A critical care nurse is caring for a patient with autoimmune hemolytic anemia. The patient is not responding to conservative treatments, and his condition is now becoming life threatening. The nurse is aware that a treatment option in this case may include what?
- A. Hepatectomy
- B. Vitamin K administration
- C. Platelet transfusion
- D. Splenectomy
Correct Answer: D
Rationale: A splenectomy may be the course of treatment if autoimmune hemolytic anemia does not respond to conservative treatment. Vitamin K administration is treatment for vitamin K deficiency and does not resolve anemia. Platelet transfusion may be the course of treatment for some bleeding disorders. Hepatectomy would not help the patient.
A patient's electronic health record notes that he has previously undergone treatment for secondary polycythemia. How should this aspect of the patient's history guide the nurse's subsequent assessment?
- A. The nurse should assess for recent blood donation.
- B. The nurse should assess for evidence of lung disease.
- C. The nurse should assess for a history of venous thromboembolism.
- D. The nurse should assess the patient for impaired renal function.
Correct Answer: B
Rationale: Any reduction in oxygenation, such as lung disease, can cause secondary polycythemia. Blood donation does not precipitate this problem and impaired renal function typically causes anemia, not polycythemia. A history of VTE is not a likely contributor.
A patient with poorly controlled diabetes has developed end-stage renal failure and consequent anemia. When reviewing this patient's treatment plan, the nurse should anticipate the use of what drug?
- A. Magnesium sulfate
- B. Epoetin alfa
- C. Low-molecular weight heparin
- D. Vitamin K
Correct Answer: B
Rationale: The availability of recombinant erythropoietin (epoetin alfa [Epogen, Procrit], darbepoetin alfa [Aranesp]) has dramatically altered the management of anemia in end-stage renal disease. Heparin, vitamin K, and magnesium are not indicated in the treatment of renal failure or the consequent anemia.
An adult human patient has been diagnosed with anemia from iron deficiency anemia. What nursing diagnosis would be the most likely to be applicable to this patient's condition?

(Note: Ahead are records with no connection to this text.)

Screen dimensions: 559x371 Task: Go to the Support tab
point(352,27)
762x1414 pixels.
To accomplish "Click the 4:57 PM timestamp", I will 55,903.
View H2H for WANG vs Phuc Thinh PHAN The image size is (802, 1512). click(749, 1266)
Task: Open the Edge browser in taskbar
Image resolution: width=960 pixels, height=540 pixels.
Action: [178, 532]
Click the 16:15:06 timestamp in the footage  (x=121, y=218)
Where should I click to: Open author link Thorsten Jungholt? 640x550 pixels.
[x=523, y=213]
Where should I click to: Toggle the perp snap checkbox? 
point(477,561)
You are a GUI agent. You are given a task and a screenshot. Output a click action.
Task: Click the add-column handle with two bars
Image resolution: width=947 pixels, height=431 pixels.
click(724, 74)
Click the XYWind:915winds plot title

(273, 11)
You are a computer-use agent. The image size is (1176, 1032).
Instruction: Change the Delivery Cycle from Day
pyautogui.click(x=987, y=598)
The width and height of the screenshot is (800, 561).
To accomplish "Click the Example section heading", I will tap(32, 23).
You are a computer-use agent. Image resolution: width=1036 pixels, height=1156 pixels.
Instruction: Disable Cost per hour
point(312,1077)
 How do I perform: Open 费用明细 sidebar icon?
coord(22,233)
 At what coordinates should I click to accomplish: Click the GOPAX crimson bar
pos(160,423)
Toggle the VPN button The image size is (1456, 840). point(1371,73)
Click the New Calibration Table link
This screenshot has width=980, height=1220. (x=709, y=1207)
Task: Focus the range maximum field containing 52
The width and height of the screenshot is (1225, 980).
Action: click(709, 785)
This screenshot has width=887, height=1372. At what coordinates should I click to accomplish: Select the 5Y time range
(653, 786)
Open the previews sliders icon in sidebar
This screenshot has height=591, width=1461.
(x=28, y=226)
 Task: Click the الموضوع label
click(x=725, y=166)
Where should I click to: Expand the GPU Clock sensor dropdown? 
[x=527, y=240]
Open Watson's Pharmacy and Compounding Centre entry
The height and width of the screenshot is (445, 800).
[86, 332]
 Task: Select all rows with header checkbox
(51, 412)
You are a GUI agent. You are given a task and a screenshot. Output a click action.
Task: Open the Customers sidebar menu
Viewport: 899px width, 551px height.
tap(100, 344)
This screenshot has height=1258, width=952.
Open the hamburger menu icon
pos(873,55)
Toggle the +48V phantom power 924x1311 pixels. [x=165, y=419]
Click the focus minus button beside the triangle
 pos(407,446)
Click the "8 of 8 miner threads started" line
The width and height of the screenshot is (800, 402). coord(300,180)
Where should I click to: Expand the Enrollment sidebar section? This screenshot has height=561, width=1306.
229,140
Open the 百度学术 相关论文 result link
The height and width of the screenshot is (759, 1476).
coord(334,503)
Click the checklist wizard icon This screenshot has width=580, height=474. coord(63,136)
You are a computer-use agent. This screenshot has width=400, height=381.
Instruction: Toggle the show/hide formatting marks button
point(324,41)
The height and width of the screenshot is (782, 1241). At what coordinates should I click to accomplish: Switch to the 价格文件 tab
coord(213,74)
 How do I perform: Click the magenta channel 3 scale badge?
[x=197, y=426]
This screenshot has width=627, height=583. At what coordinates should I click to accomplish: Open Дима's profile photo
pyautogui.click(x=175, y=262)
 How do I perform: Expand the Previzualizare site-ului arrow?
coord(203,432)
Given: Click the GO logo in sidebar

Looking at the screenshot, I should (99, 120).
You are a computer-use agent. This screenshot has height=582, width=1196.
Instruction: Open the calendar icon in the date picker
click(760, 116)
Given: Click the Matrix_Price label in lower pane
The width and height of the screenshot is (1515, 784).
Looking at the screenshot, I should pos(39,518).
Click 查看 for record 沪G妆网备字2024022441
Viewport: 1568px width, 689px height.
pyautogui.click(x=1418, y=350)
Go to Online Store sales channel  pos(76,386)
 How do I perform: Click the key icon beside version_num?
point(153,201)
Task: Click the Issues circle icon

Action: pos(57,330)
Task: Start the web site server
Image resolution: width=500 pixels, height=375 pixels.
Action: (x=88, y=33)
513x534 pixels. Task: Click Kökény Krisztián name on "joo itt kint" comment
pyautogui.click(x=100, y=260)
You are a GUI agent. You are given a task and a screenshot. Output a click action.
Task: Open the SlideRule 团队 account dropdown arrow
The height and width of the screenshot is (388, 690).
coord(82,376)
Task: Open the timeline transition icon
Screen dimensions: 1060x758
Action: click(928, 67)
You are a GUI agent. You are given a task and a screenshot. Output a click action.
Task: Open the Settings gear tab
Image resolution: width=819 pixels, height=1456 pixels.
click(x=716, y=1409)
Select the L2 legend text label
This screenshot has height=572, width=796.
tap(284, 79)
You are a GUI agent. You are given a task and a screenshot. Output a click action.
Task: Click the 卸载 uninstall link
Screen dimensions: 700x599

- A. Risk for deficient vascular volume related to low red blood cell production
- B. Risk for infection susceptibility related to low oxygen levels in tissue
- C. Anemia-related acute pain
- D. Fatigue from low oxygen transport capacity
Correct Answer: D
Rationale: Fatigue is the major assessment finding common to all forms of anemia. Anemia does not usually result in acute pain or fluid volume deficit. The patient may have an increased risk of infection due to impaired immune function, but fatigue is more likely.